Según este estudio, las hormonas del estrés suprimen el crecimiento del cabello a través de la regulación de las células madre del folículo piloso. Los resultados apuntan cómo se podría revertir este mecanismo.
Investigadores de la Universidad de Harvard (EE UU) han descubierto en ratones cómo las hormonas del estrés suprimen el crecimiento del cabello a través de la regulación de las células madre del folículo piloso
Así afecta el estrés al crecimiento del pelo
Los folículos pilosos, las cavidades en la piel donde crece pelo, alternan las fases de crecimiento y descanso. Estudios anteriores realizados en roedores y seres humanos indicaban que el estrés puede afectar al crecimiento del cabello, pero hasta el momento no se sabía con exactitud cómo se relacionan ambas cosas.
Ahora, el equipo liderado por Ya-Chieh Hsu muestra cómo en ratones la corticosterona (una hormona liberada durante los momentos de tensión, equivalente al cortisol en los humanos) regula la actividad de los folículos pilosos.
“Aunque el estrés se ha asociado anecdóticamente con muchas variaciones en los tejidos, incluidos algunos problemas del cabello, no estaba claro si provocaba realmente estos cambios perjudiciales y, lo que es más importante, los mecanismos que subyacen a estas alteraciones siguen siendo poco conocidos”, explica Hsu.
El estudio de muestra que cuando los niveles de la hormona liberada durante los momentos de tensión (corticosterona) son elevados, los folículos pilosos permanecen en una fase de reposo prolongada y no se regeneran.
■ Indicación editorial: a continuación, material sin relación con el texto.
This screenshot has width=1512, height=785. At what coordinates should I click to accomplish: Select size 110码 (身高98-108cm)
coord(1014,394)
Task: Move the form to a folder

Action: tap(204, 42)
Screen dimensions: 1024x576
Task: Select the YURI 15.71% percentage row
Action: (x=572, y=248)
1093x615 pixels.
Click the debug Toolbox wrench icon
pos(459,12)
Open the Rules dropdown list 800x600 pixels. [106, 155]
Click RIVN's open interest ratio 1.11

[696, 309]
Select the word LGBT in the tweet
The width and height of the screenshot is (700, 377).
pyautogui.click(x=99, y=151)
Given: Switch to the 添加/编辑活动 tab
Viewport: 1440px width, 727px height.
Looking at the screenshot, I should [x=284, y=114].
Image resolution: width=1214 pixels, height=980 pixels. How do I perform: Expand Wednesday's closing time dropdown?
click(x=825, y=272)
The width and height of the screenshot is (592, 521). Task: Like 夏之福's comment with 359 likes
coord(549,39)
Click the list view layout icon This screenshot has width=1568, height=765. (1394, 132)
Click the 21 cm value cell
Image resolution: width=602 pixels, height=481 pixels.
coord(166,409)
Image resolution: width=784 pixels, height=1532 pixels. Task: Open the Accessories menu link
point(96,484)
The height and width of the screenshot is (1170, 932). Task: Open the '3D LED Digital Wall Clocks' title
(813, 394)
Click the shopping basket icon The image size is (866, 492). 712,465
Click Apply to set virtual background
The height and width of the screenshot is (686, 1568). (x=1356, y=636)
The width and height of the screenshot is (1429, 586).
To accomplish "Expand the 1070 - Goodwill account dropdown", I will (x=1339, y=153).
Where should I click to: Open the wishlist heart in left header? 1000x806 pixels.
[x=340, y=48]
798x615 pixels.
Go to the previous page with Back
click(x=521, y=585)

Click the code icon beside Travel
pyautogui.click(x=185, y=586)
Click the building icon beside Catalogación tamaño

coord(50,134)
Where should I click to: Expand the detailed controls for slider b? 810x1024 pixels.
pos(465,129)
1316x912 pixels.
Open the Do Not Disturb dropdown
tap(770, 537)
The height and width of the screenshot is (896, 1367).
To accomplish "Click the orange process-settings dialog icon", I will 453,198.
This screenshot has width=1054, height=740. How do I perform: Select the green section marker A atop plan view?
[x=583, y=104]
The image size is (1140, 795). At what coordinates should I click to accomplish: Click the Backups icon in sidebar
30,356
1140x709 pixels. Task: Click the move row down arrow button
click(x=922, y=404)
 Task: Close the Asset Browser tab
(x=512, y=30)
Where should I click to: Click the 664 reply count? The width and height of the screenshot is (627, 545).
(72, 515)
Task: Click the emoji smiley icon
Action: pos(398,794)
Es decir, con la producción de esta hormona el crecimiento del pelo se detiene. Por el contrario, si se reduce esta hormona, las células madre del folículo piloso se activan y se produce el crecimiento de nuevos cabellos.
Todavía no se podrá aplicar en humanos

Según los autores, la corticosterona inhibe la activación de las células madre del folículo piloso al suprimir la producción de una proteína llamada GAS6, que ha demostrado promover la proliferación de dichas células madre en ausencia de corticosterona. Es decir, está proteína ayuda al crecimiento cuando no se produce la hormona liberada por el estrés por lo que algunos autores de la Universidad de Northwestern en otro estudio consideran que esta podría ser la base para tratamientos de caída de cabello por estrés crónico.
Sin embargo, el autor del estudio de Harvard Ya-Chieh Hsu considera que su descubrimiento es solo el primer paso y que todavía hay que trabajar más antes de que pueda aplicarse a los humanos porque, por ejemplo, la corticosterona es el equivalente en los roedores del cortisol humano, pero no se sabe si el cortisol produce en los humanos efectos idénticos a los observados en este trabajo. Además, las fases de crecimiento del cabello difieren entre ratones y humanos, lo que podría influir en la eficacia de los enfoques para revertir la inhibición de las células madre del folículo piloso inducida por el estrés.